> [Set problem]:
Rewrite the entries below, changing every "dropdown" to "drop-down" and leaving everything else as it is.

##### Raw data

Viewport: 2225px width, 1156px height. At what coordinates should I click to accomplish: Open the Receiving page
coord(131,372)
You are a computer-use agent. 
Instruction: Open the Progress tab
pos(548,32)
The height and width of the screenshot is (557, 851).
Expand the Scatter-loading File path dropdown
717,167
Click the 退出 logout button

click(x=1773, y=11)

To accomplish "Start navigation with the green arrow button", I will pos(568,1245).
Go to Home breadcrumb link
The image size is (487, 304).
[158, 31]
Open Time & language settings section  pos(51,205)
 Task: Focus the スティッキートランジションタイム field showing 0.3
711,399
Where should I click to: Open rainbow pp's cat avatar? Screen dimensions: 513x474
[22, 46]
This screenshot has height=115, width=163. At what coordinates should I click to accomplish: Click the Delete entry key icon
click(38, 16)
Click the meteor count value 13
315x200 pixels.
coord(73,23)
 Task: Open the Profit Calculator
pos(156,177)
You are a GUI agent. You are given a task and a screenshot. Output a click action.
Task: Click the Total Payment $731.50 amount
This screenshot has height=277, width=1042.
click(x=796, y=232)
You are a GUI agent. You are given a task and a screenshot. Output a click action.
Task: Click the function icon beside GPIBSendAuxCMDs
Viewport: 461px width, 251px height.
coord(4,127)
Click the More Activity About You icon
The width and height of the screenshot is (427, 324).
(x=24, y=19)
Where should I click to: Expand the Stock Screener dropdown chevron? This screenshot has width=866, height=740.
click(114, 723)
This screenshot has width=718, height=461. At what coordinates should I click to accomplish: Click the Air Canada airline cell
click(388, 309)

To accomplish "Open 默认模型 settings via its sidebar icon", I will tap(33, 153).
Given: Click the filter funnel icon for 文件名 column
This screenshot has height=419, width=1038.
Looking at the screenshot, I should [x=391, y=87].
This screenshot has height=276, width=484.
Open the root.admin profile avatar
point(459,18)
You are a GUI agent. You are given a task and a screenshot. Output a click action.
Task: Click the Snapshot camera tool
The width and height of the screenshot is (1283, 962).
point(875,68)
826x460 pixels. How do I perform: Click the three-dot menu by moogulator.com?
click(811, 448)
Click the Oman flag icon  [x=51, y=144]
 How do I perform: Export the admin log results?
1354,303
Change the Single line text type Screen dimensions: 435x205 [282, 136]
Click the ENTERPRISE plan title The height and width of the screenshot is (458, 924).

##########

> [Response to this exercise]:
Viewport: 2225px width, 1156px height. At what coordinates should I click to accomplish: Open the Receiving page
coord(131,372)
You are a computer-use agent. 
Instruction: Open the Progress tab
pos(548,32)
The height and width of the screenshot is (557, 851).
Expand the Scatter-loading File path drop-down
717,167
Click the 退出 logout button

click(x=1773, y=11)

To accomplish "Start navigation with the green arrow button", I will pos(568,1245).
Go to Home breadcrumb link
The image size is (487, 304).
[158, 31]
Open Time & language settings section  pos(51,205)
 Task: Focus the スティッキートランジションタイム field showing 0.3
711,399
Where should I click to: Open rainbow pp's cat avatar? Screen dimensions: 513x474
[22, 46]
This screenshot has height=115, width=163. At what coordinates should I click to accomplish: Click the Delete entry key icon
click(38, 16)
Click the meteor count value 13
315x200 pixels.
coord(73,23)
 Task: Open the Profit Calculator
pos(156,177)
You are a GUI agent. You are given a task and a screenshot. Output a click action.
Task: Click the Total Payment $731.50 amount
This screenshot has height=277, width=1042.
click(x=796, y=232)
You are a GUI agent. You are given a task and a screenshot. Output a click action.
Task: Click the function icon beside GPIBSendAuxCMDs
Viewport: 461px width, 251px height.
coord(4,127)
Click the More Activity About You icon
The width and height of the screenshot is (427, 324).
(x=24, y=19)
Where should I click to: Expand the Stock Screener drop-down chevron? This screenshot has width=866, height=740.
click(114, 723)
This screenshot has width=718, height=461. At what coordinates should I click to accomplish: Click the Air Canada airline cell
click(388, 309)

To accomplish "Open 默认模型 settings via its sidebar icon", I will tap(33, 153).
Given: Click the filter funnel icon for 文件名 column
This screenshot has height=419, width=1038.
Looking at the screenshot, I should [x=391, y=87].
This screenshot has height=276, width=484.
Open the root.admin profile avatar
point(459,18)
You are a GUI agent. You are given a task and a screenshot. Output a click action.
Task: Click the Snapshot camera tool
The width and height of the screenshot is (1283, 962).
point(875,68)
826x460 pixels. How do I perform: Click the three-dot menu by moogulator.com?
click(811, 448)
Click the Oman flag icon  [x=51, y=144]
 How do I perform: Export the admin log results?
1354,303
Change the Single line text type Screen dimensions: 435x205 [282, 136]
Click the ENTERPRISE plan title The height and width of the screenshot is (458, 924).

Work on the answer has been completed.